[Entries from a dataset]
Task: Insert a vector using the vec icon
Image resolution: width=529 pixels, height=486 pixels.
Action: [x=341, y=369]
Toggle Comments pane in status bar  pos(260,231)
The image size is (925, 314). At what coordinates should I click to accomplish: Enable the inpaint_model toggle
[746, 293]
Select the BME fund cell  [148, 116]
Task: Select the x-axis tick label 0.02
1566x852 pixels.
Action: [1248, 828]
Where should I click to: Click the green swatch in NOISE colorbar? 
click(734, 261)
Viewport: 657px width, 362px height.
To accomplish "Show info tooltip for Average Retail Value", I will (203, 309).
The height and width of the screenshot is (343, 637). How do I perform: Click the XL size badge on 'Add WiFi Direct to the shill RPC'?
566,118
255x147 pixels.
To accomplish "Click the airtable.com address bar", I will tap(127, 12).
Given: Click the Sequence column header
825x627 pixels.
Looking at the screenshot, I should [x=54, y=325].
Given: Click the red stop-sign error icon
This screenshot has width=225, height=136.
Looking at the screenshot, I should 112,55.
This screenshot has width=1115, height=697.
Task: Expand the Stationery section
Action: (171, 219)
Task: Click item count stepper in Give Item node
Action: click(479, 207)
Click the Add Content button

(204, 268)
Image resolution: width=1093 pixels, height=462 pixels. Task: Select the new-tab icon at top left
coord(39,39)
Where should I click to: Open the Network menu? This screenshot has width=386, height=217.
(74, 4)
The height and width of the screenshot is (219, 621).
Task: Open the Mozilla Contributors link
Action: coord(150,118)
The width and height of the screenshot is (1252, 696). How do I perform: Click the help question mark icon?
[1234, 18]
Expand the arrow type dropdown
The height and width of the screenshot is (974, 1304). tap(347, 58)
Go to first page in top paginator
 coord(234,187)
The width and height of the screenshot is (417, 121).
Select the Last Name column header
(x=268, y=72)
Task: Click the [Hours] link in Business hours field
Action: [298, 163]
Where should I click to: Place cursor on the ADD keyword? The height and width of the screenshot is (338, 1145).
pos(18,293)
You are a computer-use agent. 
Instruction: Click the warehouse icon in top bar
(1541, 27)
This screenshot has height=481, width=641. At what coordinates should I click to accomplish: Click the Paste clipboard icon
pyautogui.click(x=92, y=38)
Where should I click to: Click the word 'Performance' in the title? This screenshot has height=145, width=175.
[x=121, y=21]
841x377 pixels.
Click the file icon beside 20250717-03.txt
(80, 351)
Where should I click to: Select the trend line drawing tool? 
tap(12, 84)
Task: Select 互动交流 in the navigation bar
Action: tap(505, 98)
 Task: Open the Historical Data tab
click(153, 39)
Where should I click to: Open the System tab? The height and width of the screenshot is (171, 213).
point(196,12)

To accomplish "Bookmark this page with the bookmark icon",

EXERCISE DIRECTIONS: Output every line of the data above without any changes.

EXPECTED ANSWER:
Task: Insert a vector using the vec icon
Image resolution: width=529 pixels, height=486 pixels.
Action: [x=341, y=369]
Toggle Comments pane in status bar  pos(260,231)
The image size is (925, 314). At what coordinates should I click to accomplish: Enable the inpaint_model toggle
[746, 293]
Select the BME fund cell  [148, 116]
Task: Select the x-axis tick label 0.02
1566x852 pixels.
Action: [1248, 828]
Where should I click to: Click the green swatch in NOISE colorbar? 
click(734, 261)
Viewport: 657px width, 362px height.
To accomplish "Show info tooltip for Average Retail Value", I will (203, 309).
The height and width of the screenshot is (343, 637). How do I perform: Click the XL size badge on 'Add WiFi Direct to the shill RPC'?
566,118
255x147 pixels.
To accomplish "Click the airtable.com address bar", I will tap(127, 12).
Given: Click the Sequence column header
825x627 pixels.
Looking at the screenshot, I should [x=54, y=325].
Given: Click the red stop-sign error icon
This screenshot has width=225, height=136.
Looking at the screenshot, I should 112,55.
This screenshot has width=1115, height=697.
Task: Expand the Stationery section
Action: (171, 219)
Task: Click item count stepper in Give Item node
Action: click(479, 207)
Click the Add Content button

(204, 268)
Image resolution: width=1093 pixels, height=462 pixels. Task: Select the new-tab icon at top left
coord(39,39)
Where should I click to: Open the Network menu? This screenshot has width=386, height=217.
(74, 4)
The height and width of the screenshot is (219, 621).
Task: Open the Mozilla Contributors link
Action: coord(150,118)
The width and height of the screenshot is (1252, 696). How do I perform: Click the help question mark icon?
[1234, 18]
Expand the arrow type dropdown
The height and width of the screenshot is (974, 1304). tap(347, 58)
Go to first page in top paginator
 coord(234,187)
The width and height of the screenshot is (417, 121).
Select the Last Name column header
(x=268, y=72)
Task: Click the [Hours] link in Business hours field
Action: [298, 163]
Where should I click to: Place cursor on the ADD keyword? The height and width of the screenshot is (338, 1145).
pos(18,293)
You are a computer-use agent. 
Instruction: Click the warehouse icon in top bar
(1541, 27)
This screenshot has height=481, width=641. At what coordinates should I click to accomplish: Click the Paste clipboard icon
pyautogui.click(x=92, y=38)
Where should I click to: Click the word 'Performance' in the title? This screenshot has height=145, width=175.
[x=121, y=21]
841x377 pixels.
Click the file icon beside 20250717-03.txt
(80, 351)
Where should I click to: Select the trend line drawing tool? 
tap(12, 84)
Task: Select 互动交流 in the navigation bar
Action: tap(505, 98)
 Task: Open the Historical Data tab
click(153, 39)
Where should I click to: Open the System tab? The height and width of the screenshot is (171, 213).
point(196,12)

To accomplish "Bookmark this page with the bookmark icon",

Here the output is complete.